GIVEN PASSAGE below:
It has also removed the minimum income floor (a calculation set at the national minimum wage, based on how many hours self-employed claimants have worked) to ensure higher payments for those who are self-employed but unable to earn in this period.

The requirement for face-to-face Jobcentre appointments and sanctions as punishment have also been lifted for those affected by coronavirus.

According to the Chancellor Rishi Sunak, this makes the welfare system £7bn more generous. For context, it’s important to remember that this doesn’t make up for welfare cuts of £12bn announced in 2015 to run up until the end of this year by the David Cameron-George Osborne Conservative government.

It also means that – if they’re not eligible for the 80 per cent income grant – self-employed Universal Credit claimants will receive the equivalent of statutory sick pay for employees, at just £94.25 a week.

There is a five-week wait for the first payment

After a huge bottleneck of phone and online application queues requiring hours of waiting, the first issue new claimants are likely to encounter with Universal Credit is the five-week wait for your first payment.

This is not some kind of bureaucratic necessity; it’s a delay built into the scheme’s design for ideological purposes. It is based on the assumption that anyone losing a job serves a notice period, and could survive for five weeks on savings.

Of course, these aren’t the circumstances for many who apply for Universal Credit in general. You may have been on a zero-hours contract or self-employed (therefore without monthly pay or a notice period), or you may never have worked.

Payments are once a month

It’s all supposed to mimic the experience of traditional salaried workers – for example, another reform brought about by Universal Credit was to pay the money to households monthly rather than more frequently as with the former benefits system.

The idea is to train claimants to budget and receive money as a working household does. It is paid in arrears, so that the size of the payment can be tweaked each month, depending on other income sources.

This also doesn’t reflect everyone’s working lives who apply for Universal Credit, as it ignores the reality of self-employment, the gig economy and casual contracts. Some workers, particularly those in low-paid industries, are paid on a weekly or hourly basis.

Research by Lloyds Banking Group into its bank accounts found that 58 per cent of new Universal Credit claimants in 2016-17 had been paid weekly or fortnightly in their previous job. Claimants can request for the frequency of payments to change – and can receive budgeting help from their work coach – but the majority are paid monthly.

You have to apply for in-built loans if you’re desperate

You can apply for an “advanced payment” when you first claim Universal Credit if you can prove you need upfront financial help while you wait for your initial payment, as a quarter of the new sign-ups did last week.
End of GIVEN PASSAGE.
DATASET EXTRACT below:
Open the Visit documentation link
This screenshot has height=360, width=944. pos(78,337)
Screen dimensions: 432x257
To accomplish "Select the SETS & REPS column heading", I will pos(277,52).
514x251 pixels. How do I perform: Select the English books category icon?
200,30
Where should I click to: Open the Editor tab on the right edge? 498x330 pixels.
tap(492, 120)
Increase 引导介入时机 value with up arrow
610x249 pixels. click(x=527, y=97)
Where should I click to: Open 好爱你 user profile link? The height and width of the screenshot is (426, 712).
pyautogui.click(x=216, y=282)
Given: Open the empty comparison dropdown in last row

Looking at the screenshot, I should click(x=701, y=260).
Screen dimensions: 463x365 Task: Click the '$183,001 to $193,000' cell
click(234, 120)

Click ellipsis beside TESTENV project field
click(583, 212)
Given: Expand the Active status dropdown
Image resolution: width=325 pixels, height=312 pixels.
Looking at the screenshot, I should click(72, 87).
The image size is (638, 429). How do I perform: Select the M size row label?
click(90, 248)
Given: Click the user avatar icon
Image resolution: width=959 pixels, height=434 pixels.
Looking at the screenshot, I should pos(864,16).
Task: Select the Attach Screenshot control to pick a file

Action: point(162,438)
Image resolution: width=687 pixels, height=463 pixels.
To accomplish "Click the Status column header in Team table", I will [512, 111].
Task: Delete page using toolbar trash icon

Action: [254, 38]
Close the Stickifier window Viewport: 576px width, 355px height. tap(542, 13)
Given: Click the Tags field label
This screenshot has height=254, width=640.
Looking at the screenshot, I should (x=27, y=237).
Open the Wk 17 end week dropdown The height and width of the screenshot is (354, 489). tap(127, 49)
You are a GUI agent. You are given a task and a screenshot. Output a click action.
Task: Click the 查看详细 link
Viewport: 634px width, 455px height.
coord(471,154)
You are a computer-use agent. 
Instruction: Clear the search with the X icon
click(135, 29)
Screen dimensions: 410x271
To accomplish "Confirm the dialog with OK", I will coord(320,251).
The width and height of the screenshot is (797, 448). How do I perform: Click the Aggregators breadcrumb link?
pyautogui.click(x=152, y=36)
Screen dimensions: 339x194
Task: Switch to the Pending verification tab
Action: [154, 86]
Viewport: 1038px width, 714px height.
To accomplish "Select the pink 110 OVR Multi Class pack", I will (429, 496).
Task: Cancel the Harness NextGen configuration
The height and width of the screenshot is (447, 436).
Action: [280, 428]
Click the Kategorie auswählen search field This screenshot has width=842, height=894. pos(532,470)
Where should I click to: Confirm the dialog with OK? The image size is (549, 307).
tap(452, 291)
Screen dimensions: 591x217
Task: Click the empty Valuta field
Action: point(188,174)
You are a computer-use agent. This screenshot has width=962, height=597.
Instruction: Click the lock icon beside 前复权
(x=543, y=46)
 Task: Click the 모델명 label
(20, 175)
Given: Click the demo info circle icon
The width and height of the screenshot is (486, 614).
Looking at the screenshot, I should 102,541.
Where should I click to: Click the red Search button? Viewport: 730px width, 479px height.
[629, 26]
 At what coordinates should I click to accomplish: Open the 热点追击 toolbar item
End of DATASET EXTRACT.
— PROBLEMS TO WORK ON —
(1) According to the Universal Credit passage, how long do new claimants wait for their first payment?
(2) Rewrite the paragraph of the Universal Credit passage that begins "Research by Lloyds Banking Group" as a short bulleted list, keeping its main facts.
Nothing in the listing is needed here.

— PROBLEM SOLUTIONS —
(1) Five weeks.

(2)
- Lloyds Banking Group research into its bank accounts found that 58% of new Universal Credit claimants in 2016-17 had been paid weekly or fortnightly in their previous job.
- Claimants can ask to change how often they are paid and can get budgeting help from their work coach.
- Most are still paid monthly.